Further, Monster has wonderful performances (Shetty, in particular, deserves praise for portraying a dubious boy with deceptive ease), even has flashes of humour and is marked by consistently impressive writing. It has some powerful visuals (especially of Visitor holding hands, begging for mercy from a bloodthirsty mob, which is disturbingly reminiscent of Mohammed Naeem , in Jharkhand, a few years ago). But a truly remarkable bit about this short is how it resists simplification, right till the very end, while still being riveting. We don’t even know its design: was it a dream or was it real? Perhaps a bit of both: a (bad) dream slowly becoming real.

Among all the filmmakers, Johar has perhaps had the most fun in the last two versions of this series. Unburdened by audiences’ expectations and producer’s demands – of making a blockbuster – he’s given himself space to breathe. His short in Bombay Talkies felt personal and poignant, while his Lust Stories piece was deliciously subversive and meta.
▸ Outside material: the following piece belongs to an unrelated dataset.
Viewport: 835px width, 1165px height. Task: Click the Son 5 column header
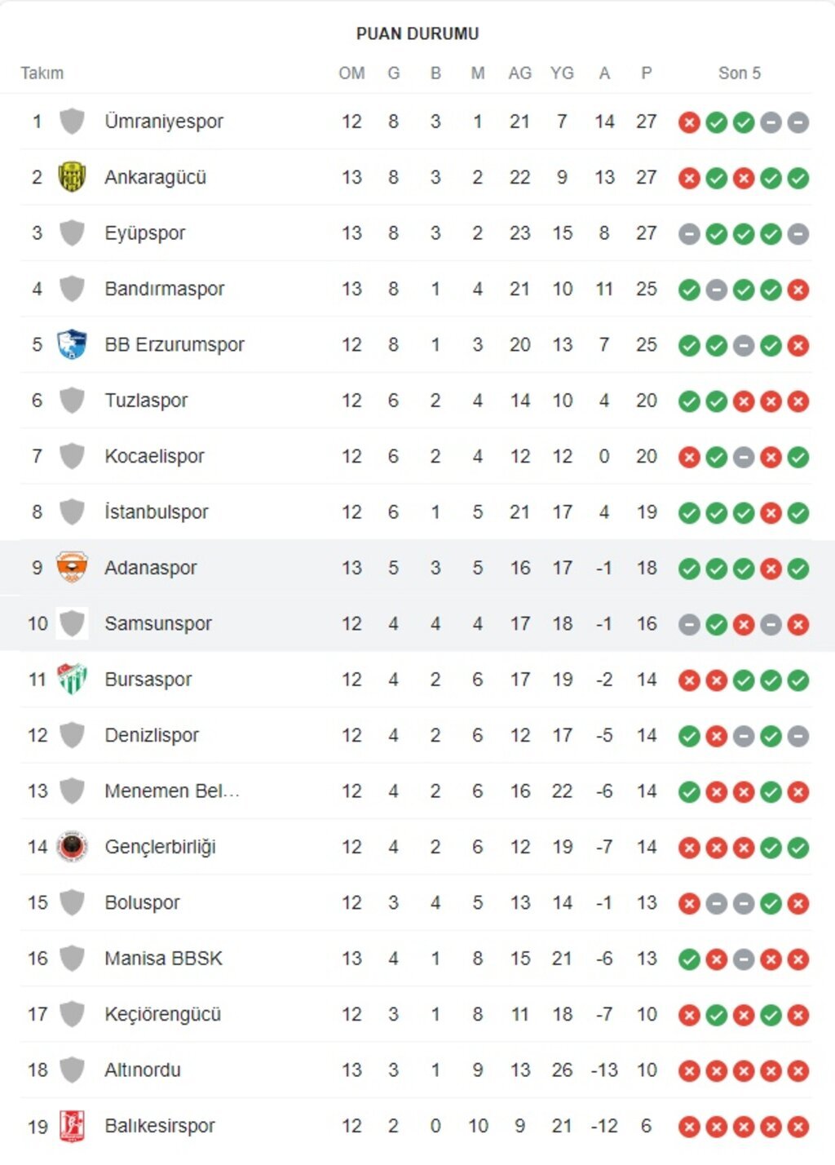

Here, though, like Akhtar, he seems to be burdened by form, of making a ‘horror’ film, and as a result, his is the most trope-ey and disappointing segment of the lot.

Granny is about Ira (Mrunal Thakur), a young woman marrying an affluent man, Dhruv (Avinash Tiwary), who seems to have an unhealthy obsession with his (dead) grandmother. Dhruv needs her permission for everything; he wishes her good night, without fail, as a daily ritual. Even the housekeepers are in awe of the old lady.

Ira, quite justifiably, feels spooked and sidelined. It’s a very Rebecca -like set-up, the similarity finding echoes in story (replace the dead wife with the dead grandmother), characters (shifty housekeepers) and production design (a claustrophobia-inducing mansion). But Johar’s methods of invoking horror are painfully clichéd: characters shooting menacing glances, a door creaking open, the housekeeper standing with a flashlight held close to her face (even when the room is washed with light).

Johar gives us very little to hold on to, except brief flashes of meta commentary. I laughed out loud when Ira bursts into “fuck you granny” and, later, the granny returning the favour with, “Look at my fucking face.” A different decade, a different medium and an incredible amount of change: 2001, 19 years later, seems to belong to a different century now, when it was “all about loving your (grand) parents”.